Problem
Reproduce precisely the lines of the listing below, starting with the line that contains "For every named target in this 525×2576" and stopping after the line that contains "submit Requirement (524, 93)"; include nothing else.

Records for this task
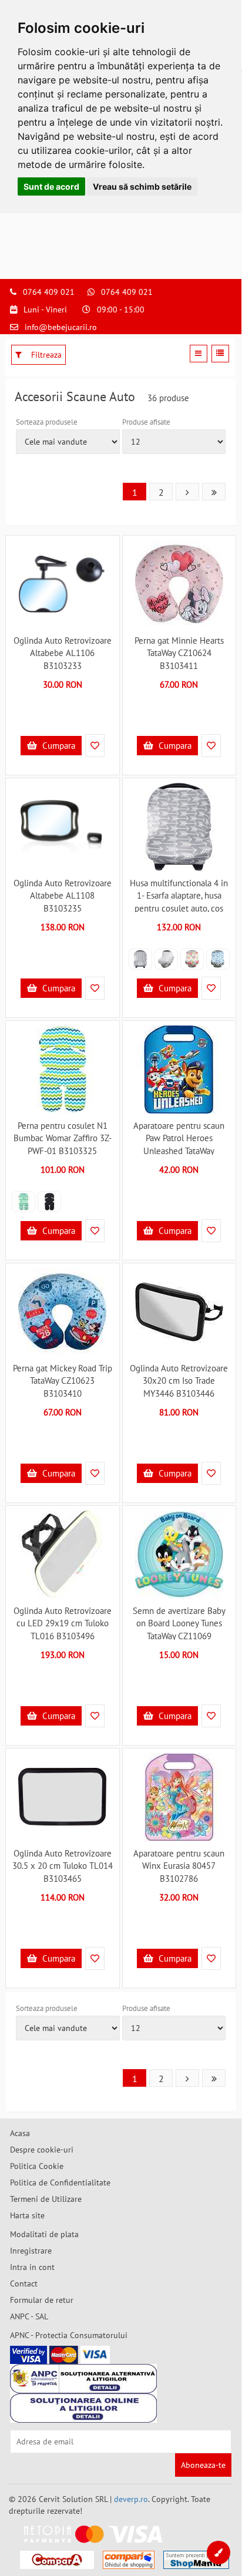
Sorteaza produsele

==

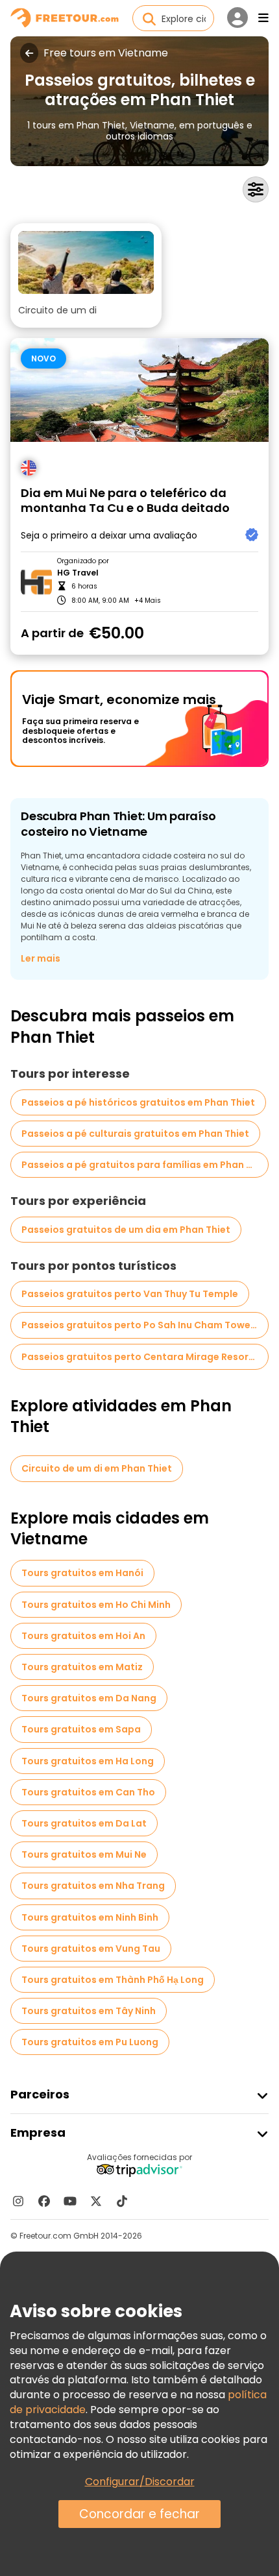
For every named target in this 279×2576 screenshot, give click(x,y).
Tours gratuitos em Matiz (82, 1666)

---

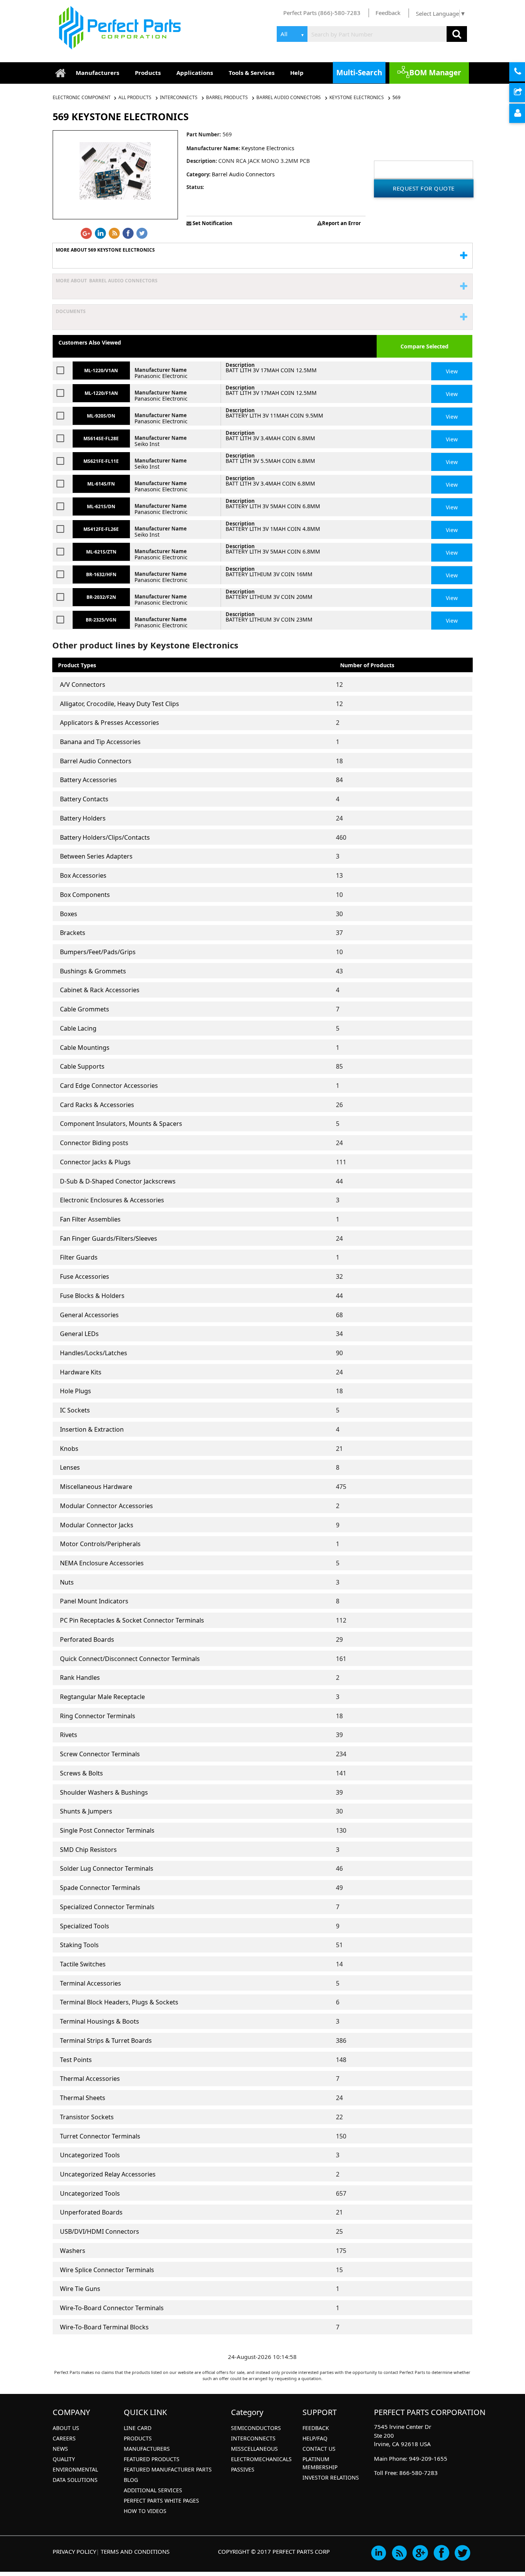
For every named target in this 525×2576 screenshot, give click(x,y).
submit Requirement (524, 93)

Answer to this exercise
For every named target in this 525×2576 screenshot, give click(x,y).
submit Requirement (524, 93)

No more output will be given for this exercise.